Anne Darwin, 56, wept in the dock at Teesside Crown Court as she heard her sons Mark, 32, and Anthony, 29, describe the impact that the couple's scheme, concocted as a means to fraudulently claim £250,000 in insurance payouts, had on them.

Neither son made eye contact with his mother as Mark told how his "world was crushed" on learning that his father had died in a canoeing accident off the coast of Hartlepool in 2002.

But he explained how that hurt turned to anger when he saw a photo of his parents in Panama on the internet at the time his father was supposedly dead. He realised his father's death was a scheme to defraud insurance companies and that his mother knew he had been alive the entire time.

"I couldn't believe the fact she'd known he was alive all this time and I had been lied to for God knows how long," he said.

His brother Anthony, from Basingstoke, Hampshire, said that initially he had thought the photograph was a fake and only realised it was genuine when he read a newspaper article with his mother's admission that the image was real.

Asked how he felt upon realising this, Anthony scratched his head, replying simply: "Upset, betrayed, I don't know."

The jury was told that Anthony was on holiday in Canada in March 2002, where he was planning to propose to his girlfriend, Louise, when he was called to say his father had gone missing.

He cut the trip short and returned to his mother's home in Seaton Carew, near Hartlepool where he said he found her "crying and shaking".

Anthony had been telephoned by Mark, but the older brother said he couldn't bear to break the news of their father's death to his sibling. Mark told the court: "I dialled the number, but I couldn't speak to him. I had to hand the phone to my aunt. I couldn't sum up the words to tell him my dad had gone missing."

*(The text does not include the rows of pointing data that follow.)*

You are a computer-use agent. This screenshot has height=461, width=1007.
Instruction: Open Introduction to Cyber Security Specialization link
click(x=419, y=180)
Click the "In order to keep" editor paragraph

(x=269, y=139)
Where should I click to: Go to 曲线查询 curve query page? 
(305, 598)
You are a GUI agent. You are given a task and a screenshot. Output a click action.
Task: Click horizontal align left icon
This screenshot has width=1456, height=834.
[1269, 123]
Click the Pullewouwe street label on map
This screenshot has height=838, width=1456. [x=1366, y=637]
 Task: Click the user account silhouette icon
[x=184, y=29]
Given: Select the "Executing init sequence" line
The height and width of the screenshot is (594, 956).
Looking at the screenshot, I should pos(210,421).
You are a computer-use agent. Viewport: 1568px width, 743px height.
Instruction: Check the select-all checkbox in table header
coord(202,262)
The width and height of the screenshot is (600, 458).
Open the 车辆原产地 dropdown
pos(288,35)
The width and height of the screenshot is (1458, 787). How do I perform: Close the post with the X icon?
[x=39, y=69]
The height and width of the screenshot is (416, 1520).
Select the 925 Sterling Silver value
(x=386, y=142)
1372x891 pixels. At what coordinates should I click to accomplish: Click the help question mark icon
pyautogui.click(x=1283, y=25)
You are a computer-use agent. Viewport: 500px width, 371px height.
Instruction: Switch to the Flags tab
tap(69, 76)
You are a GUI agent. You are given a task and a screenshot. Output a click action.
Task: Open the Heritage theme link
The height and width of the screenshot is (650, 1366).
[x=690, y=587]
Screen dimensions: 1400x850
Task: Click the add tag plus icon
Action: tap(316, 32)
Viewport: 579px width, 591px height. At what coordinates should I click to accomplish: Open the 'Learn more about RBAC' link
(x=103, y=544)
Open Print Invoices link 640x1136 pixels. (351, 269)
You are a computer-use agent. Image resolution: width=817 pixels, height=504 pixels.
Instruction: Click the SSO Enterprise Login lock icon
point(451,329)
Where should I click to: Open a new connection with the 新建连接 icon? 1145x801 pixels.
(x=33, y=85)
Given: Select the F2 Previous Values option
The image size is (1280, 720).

Asked about his mother's reaction to her husband's death, Mark said: "She flung her arms around me; she said 'He's gone I think. I have lost him'. She wouldn't stop crying for ages."

In the weeks that followed Mark said his mother was "distraught" and couldn't eat, sleep or drink. "She wandered around the house in a daze like the rest of us," he said. Meanwhile, Anthony revealed he had tirelessly searched the internet for information about people missing at sea and contacted the missing persons register. "I knew the police would be doing these things," he said. "But it was a way of me doing something."

It wasn't until late last year that, while at a wedding, Mark was telephoned by police to say his father had walked into a police station. He said he then telephoned his mother who was in Panama and she kept up the pretence that she had known nothing of her husband's whereabouts.

Mark recalled: "I rambled for 10 minutes and explained my dad had turned up. She sounded really shocked that he had turned up after all these years."

Anthony said that upon hearing that his father was alive after five and a half years he felt "disbelief and anger" because he originally thought it was someone pretending to be Mr Darwin. When he saw him at the police station he felt "surprised, amazed, still almost disbelieving."

Earlier Andrew Robertson QC, for the prosecution, finished his opening submission by telling the jury that Mrs Darwin was "no shrinking violet" but a woman who wove a web of lies in order to play a positive role in a scheme which would see her and her husband claim £250,000 to fund an "idyllic life together" in Panama.

Mrs Darwin has denied six counts of fraud and nine counts of money laundering. She is using a defence of marital coercion which effectively means she does not dispute making the fraudulent claims; merely that she was forced into it by her husband. Mr Darwin has admitted deception and will be sentenced later.